In Grevenbroich leben über 2100 Flüchtlinge. Viele in Unterkünften wie hier in Frimmersdorf.

Foto: Kandzorra, Christian

. (jad) Der für 2025 beschlossene Haushalt der schwarz-grünen Landesregierung hat eine große Lücke in den Sozialbereich gerissen – etwa 43 Millionen Euro weniger stehen nun für Kommunen und soziale Dienste in der Wohlfahrtspflege zur Verfügung. Auch die Einsparmaßnahmen und -pläne auf Bundesebene haben bereits spürbare Folgen in Kreis und Stadt hinterlassen. Ursprünglich waren sogar doppelt so hohe Einsparungen geplant. Dennoch schlagen soziale Verbände wie Awo, Caritas, der Paritätische seit Monaten Alarm.

Im Grevenbroicher Sozialausschuss referierte zuletzt Andre Fitzner von der Diakonie im Rhein-Kreis Neuss darüber, welche Folgen die Millionenkürzung haben wird und bereits hat. „Auch in Grevenbroich mussten wir im Förderbereich der Regionalen Flüchtlingsberatung leider das Angebot einstellen“, sagt Fitzner. Die Eigenmittel, die die Diakonie einbringen musste, seien immer größer geworden. „Wir haben uns schweren Herzens dazu entschieden, aus der Beratung auszusteigen“, sagt der Geschäftsfeldleiter der Diakonie-Familien- und Jugendhilfe.

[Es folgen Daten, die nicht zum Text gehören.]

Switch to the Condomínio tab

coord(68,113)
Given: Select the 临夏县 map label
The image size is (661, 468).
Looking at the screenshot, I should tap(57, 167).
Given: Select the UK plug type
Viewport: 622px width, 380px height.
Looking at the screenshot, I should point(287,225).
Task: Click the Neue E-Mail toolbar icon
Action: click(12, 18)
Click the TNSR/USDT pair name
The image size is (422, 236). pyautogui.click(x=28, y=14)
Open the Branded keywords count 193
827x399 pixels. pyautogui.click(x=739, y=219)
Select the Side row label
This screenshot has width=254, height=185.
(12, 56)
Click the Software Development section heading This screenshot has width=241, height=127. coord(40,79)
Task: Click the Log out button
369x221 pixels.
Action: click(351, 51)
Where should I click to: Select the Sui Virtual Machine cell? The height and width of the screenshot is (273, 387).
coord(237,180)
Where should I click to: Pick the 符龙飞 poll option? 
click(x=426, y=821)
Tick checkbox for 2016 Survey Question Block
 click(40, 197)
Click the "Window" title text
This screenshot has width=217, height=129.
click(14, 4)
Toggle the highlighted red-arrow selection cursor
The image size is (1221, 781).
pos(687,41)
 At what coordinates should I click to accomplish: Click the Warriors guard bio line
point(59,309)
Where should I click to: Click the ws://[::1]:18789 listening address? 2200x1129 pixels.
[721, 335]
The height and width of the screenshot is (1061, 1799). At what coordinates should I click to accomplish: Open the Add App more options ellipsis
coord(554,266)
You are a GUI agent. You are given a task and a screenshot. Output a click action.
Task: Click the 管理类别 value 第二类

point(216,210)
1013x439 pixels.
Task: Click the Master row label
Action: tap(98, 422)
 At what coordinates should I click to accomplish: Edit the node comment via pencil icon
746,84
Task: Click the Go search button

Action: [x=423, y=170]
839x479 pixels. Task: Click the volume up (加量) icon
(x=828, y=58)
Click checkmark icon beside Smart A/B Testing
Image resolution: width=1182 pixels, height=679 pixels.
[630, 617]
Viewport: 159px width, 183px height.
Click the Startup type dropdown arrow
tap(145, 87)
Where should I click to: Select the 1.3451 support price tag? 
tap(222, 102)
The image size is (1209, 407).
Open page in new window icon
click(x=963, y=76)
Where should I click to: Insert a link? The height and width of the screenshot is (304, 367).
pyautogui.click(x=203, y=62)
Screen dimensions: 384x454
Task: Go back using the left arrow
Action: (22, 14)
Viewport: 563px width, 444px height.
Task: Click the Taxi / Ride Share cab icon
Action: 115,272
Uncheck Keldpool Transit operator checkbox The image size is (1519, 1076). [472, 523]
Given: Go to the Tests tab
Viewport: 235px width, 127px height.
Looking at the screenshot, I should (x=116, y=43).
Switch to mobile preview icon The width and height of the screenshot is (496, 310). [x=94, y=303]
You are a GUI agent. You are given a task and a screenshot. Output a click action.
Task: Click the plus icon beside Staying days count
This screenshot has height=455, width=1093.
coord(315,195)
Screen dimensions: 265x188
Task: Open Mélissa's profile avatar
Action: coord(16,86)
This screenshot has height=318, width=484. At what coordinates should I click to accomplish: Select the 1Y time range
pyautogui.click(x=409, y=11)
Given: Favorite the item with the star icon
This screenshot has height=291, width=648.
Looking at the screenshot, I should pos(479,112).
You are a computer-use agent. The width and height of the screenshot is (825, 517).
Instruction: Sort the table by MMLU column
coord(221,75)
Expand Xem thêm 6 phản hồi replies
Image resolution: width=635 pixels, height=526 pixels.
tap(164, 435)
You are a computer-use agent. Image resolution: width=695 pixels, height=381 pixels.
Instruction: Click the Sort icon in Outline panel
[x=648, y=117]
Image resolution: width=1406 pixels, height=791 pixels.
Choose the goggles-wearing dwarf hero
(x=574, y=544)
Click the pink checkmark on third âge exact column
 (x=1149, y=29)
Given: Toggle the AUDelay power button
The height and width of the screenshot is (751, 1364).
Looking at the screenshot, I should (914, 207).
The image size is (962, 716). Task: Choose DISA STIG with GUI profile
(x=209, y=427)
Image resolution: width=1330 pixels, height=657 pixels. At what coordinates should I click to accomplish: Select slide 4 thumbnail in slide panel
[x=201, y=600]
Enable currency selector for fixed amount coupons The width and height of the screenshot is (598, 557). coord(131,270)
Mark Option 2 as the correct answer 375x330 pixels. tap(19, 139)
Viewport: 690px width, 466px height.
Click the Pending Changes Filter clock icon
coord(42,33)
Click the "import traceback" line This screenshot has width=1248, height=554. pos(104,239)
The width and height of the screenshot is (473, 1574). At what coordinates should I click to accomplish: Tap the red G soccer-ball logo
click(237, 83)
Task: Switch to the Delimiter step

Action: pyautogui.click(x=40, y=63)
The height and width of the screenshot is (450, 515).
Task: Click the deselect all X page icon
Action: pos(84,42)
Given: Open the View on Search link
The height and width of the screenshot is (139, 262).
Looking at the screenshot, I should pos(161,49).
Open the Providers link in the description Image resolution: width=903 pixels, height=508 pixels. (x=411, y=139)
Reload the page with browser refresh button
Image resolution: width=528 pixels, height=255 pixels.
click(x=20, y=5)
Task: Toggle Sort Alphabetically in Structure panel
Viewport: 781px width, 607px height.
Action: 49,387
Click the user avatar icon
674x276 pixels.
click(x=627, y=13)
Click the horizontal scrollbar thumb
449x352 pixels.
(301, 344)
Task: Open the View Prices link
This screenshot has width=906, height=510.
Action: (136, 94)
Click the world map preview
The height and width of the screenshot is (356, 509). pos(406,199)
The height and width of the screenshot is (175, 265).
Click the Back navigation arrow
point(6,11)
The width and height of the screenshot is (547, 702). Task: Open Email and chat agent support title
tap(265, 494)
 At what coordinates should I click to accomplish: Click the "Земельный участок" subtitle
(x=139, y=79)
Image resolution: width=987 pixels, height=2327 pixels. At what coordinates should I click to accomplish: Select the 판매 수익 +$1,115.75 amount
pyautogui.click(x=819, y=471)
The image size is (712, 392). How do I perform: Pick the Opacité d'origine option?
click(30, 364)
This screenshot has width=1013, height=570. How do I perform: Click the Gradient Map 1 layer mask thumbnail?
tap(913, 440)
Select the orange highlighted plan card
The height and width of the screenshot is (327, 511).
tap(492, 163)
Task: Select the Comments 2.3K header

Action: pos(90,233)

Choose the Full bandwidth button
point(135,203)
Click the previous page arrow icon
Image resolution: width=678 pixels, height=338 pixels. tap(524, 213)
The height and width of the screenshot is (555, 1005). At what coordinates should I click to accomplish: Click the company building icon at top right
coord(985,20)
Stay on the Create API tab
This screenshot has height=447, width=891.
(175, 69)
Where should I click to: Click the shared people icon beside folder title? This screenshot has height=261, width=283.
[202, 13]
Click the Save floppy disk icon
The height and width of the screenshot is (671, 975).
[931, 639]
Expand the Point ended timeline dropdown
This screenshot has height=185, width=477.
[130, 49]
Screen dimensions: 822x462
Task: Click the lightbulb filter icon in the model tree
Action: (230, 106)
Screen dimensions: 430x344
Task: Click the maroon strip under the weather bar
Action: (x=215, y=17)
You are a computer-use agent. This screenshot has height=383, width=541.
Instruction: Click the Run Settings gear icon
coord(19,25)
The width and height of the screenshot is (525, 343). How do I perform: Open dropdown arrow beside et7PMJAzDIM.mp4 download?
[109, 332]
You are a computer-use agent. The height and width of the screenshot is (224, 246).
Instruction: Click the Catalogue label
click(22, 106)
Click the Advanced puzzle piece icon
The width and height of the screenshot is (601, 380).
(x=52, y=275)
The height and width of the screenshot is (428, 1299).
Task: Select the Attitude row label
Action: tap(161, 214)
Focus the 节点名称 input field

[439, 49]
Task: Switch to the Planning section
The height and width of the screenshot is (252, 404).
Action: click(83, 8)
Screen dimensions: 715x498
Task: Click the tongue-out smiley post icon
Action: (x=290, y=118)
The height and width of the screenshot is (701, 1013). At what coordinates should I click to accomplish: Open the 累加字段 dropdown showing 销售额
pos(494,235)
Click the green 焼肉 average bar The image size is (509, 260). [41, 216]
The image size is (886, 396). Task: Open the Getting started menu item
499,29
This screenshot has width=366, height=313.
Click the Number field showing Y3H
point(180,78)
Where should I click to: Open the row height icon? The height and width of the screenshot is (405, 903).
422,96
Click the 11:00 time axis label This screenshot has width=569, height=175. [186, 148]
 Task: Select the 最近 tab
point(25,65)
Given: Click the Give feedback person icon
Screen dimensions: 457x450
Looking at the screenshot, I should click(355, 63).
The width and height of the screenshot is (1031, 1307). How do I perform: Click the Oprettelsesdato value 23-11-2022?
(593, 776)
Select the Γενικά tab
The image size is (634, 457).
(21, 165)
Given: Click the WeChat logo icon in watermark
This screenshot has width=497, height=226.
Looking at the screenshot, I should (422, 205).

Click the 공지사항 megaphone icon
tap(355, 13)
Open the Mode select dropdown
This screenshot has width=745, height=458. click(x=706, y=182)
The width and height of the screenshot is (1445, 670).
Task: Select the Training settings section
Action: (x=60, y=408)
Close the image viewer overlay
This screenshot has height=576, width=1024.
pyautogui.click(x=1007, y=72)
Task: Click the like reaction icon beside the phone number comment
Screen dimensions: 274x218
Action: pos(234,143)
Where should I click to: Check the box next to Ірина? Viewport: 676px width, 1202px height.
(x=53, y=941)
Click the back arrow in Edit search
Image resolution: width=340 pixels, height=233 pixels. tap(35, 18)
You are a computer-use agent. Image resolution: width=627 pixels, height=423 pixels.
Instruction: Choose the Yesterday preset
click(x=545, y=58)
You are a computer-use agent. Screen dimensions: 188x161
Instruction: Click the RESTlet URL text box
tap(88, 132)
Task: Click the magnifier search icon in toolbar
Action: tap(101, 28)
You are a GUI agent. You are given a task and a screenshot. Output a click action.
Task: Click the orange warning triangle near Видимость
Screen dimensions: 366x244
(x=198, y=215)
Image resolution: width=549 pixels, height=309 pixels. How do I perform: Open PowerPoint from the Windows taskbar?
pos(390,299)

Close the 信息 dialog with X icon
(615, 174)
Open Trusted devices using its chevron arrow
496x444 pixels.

Auch andere Bereiche, in denen die Diakonie in Kreis und Kommune aktiv ist, wie Altenhilfe, Familienberatung, Inklusion, Suchthilfe und die Unterstützung von Frauenhäusern, seien von den Kürzungen unmittelbar betroffen. Andre Fitzner kritisiert: „Es ist von der Landesregierung sicherlich zu kurz gedacht, insbesondere Mittel für präventive Angebote zu kürzen. Denn am langen Ende sind die nachgelagerten Kosten deutlich höher als frühzeitig in die Unterstützung, vor allem der schwächeren Bevölkerungsgruppen zu investieren.“

Am Beispiel der niederschwelligen Beratung in Familienzentrum werde dies deutlich: „Die Zielgruppe wird den Weg in die Beratungsstellen nicht von alleine finden und so keine frühzeitige Beratung und Unterstützung in Erziehungsfragen erhalten.“ Die Folgekosten beispielsweise für eine Aufsuchende Erzieherische Hilfe seien „x-fach teurer als eine gute Beratung in Familienzentren“, so Fitzner. Ähnlich verhalte es sich etwa mit den Angeboten der insolvenz- und Schuldnerberatung – „auch hier ist eine frühzeitige Beratung Gold wert, um Folgekosten und deutlich höhere Verschuldungen zu vermeiden.“

Auch auf die gesellschaftliche Integration von Geflüchteten und Menschen mit Migrationshintergrund werde durch den Wegfall der Unterstützung „noch weiter erschwert“. Die Menschen seien nun auf sich alleine gestellt, was dazu führe, dass sie überwiegend unter sich blieben. „Das kann ja auch nicht im Sinne der Landesregierung sein“, sagt Fitzner.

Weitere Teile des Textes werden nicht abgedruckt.